Material to process =
== == ==

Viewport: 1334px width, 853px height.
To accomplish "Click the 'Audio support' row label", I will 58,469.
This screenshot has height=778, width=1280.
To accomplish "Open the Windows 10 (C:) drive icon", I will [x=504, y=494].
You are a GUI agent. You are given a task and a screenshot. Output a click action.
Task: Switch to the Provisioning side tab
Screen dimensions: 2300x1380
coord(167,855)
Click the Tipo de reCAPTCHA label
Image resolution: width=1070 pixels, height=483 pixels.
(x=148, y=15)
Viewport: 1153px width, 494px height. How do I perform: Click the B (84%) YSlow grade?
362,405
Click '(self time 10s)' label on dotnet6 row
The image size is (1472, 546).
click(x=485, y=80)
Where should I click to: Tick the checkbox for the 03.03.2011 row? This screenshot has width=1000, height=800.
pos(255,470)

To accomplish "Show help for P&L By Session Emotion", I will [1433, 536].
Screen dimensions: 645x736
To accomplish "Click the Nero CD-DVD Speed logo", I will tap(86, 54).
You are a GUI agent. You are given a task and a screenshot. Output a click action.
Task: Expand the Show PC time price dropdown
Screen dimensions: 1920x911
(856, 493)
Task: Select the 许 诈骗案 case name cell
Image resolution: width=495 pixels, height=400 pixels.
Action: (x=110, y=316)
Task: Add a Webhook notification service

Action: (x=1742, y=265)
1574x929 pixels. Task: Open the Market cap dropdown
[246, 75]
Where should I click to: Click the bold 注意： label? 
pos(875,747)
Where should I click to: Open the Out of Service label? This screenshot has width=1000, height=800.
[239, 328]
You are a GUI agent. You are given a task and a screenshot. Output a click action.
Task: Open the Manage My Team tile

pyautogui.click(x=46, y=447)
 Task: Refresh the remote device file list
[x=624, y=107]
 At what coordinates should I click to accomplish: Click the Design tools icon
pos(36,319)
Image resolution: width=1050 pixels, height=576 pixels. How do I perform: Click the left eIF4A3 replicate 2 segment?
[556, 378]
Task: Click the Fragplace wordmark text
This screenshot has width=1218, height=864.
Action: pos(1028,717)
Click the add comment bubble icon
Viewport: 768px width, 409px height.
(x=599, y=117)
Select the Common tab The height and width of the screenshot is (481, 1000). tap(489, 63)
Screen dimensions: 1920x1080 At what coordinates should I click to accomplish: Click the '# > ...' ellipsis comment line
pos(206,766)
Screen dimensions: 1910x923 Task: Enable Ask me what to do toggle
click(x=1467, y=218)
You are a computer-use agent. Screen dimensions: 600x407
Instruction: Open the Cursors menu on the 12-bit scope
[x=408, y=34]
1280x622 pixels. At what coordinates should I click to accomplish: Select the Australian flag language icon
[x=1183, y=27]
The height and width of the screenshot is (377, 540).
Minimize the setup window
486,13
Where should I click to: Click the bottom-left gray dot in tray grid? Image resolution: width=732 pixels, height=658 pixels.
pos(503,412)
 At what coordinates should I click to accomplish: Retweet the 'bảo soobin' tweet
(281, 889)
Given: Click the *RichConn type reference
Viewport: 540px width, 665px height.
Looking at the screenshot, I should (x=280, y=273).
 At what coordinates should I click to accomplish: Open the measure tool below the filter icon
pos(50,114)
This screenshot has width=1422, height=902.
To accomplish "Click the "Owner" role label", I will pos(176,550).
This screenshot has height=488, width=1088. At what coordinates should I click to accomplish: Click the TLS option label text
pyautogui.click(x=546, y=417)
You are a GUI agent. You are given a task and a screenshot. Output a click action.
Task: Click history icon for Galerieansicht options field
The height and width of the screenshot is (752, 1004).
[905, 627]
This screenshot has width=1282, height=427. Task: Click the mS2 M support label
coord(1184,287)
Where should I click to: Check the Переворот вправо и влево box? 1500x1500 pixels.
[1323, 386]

== == ==

What this task involves =
Every line of the data is to be retyped without alteration.

Response box =
Viewport: 1334px width, 853px height.
To accomplish "Click the 'Audio support' row label", I will 58,469.
This screenshot has height=778, width=1280.
To accomplish "Open the Windows 10 (C:) drive icon", I will [x=504, y=494].
You are a GUI agent. You are given a task and a screenshot. Output a click action.
Task: Switch to the Provisioning side tab
Screen dimensions: 2300x1380
coord(167,855)
Click the Tipo de reCAPTCHA label
Image resolution: width=1070 pixels, height=483 pixels.
(x=148, y=15)
Viewport: 1153px width, 494px height. How do I perform: Click the B (84%) YSlow grade?
362,405
Click '(self time 10s)' label on dotnet6 row
The image size is (1472, 546).
click(x=485, y=80)
Where should I click to: Tick the checkbox for the 03.03.2011 row? This screenshot has width=1000, height=800.
pos(255,470)

To accomplish "Show help for P&L By Session Emotion", I will [1433, 536].
Screen dimensions: 645x736
To accomplish "Click the Nero CD-DVD Speed logo", I will tap(86, 54).
You are a GUI agent. You are given a task and a screenshot. Output a click action.
Task: Expand the Show PC time price dropdown
Screen dimensions: 1920x911
(856, 493)
Task: Select the 许 诈骗案 case name cell
Image resolution: width=495 pixels, height=400 pixels.
Action: (x=110, y=316)
Task: Add a Webhook notification service

Action: (x=1742, y=265)
1574x929 pixels. Task: Open the Market cap dropdown
[246, 75]
Where should I click to: Click the bold 注意： label? 
pos(875,747)
Where should I click to: Open the Out of Service label? This screenshot has width=1000, height=800.
[239, 328]
You are a GUI agent. You are given a task and a screenshot. Output a click action.
Task: Open the Manage My Team tile

pyautogui.click(x=46, y=447)
 Task: Refresh the remote device file list
[x=624, y=107]
 At what coordinates should I click to accomplish: Click the Design tools icon
pos(36,319)
Image resolution: width=1050 pixels, height=576 pixels. How do I perform: Click the left eIF4A3 replicate 2 segment?
[556, 378]
Task: Click the Fragplace wordmark text
This screenshot has width=1218, height=864.
Action: pos(1028,717)
Click the add comment bubble icon
Viewport: 768px width, 409px height.
(x=599, y=117)
Select the Common tab The height and width of the screenshot is (481, 1000). tap(489, 63)
Screen dimensions: 1920x1080 At what coordinates should I click to accomplish: Click the '# > ...' ellipsis comment line
pos(206,766)
Screen dimensions: 1910x923 Task: Enable Ask me what to do toggle
click(x=1467, y=218)
You are a computer-use agent. Screen dimensions: 600x407
Instruction: Open the Cursors menu on the 12-bit scope
[x=408, y=34]
1280x622 pixels. At what coordinates should I click to accomplish: Select the Australian flag language icon
[x=1183, y=27]
The height and width of the screenshot is (377, 540).
Minimize the setup window
486,13
Where should I click to: Click the bottom-left gray dot in tray grid? Image resolution: width=732 pixels, height=658 pixels.
pos(503,412)
 At what coordinates should I click to accomplish: Retweet the 'bảo soobin' tweet
(281, 889)
Given: Click the *RichConn type reference
Viewport: 540px width, 665px height.
Looking at the screenshot, I should (x=280, y=273).
 At what coordinates should I click to accomplish: Open the measure tool below the filter icon
pos(50,114)
This screenshot has width=1422, height=902.
To accomplish "Click the "Owner" role label", I will pos(176,550).
This screenshot has height=488, width=1088. At what coordinates should I click to accomplish: Click the TLS option label text
pyautogui.click(x=546, y=417)
You are a GUI agent. You are given a task and a screenshot. Output a click action.
Task: Click history icon for Galerieansicht options field
The height and width of the screenshot is (752, 1004).
[905, 627]
This screenshot has width=1282, height=427. Task: Click the mS2 M support label
coord(1184,287)
Where should I click to: Check the Переворот вправо и влево box? 1500x1500 pixels.
[1323, 386]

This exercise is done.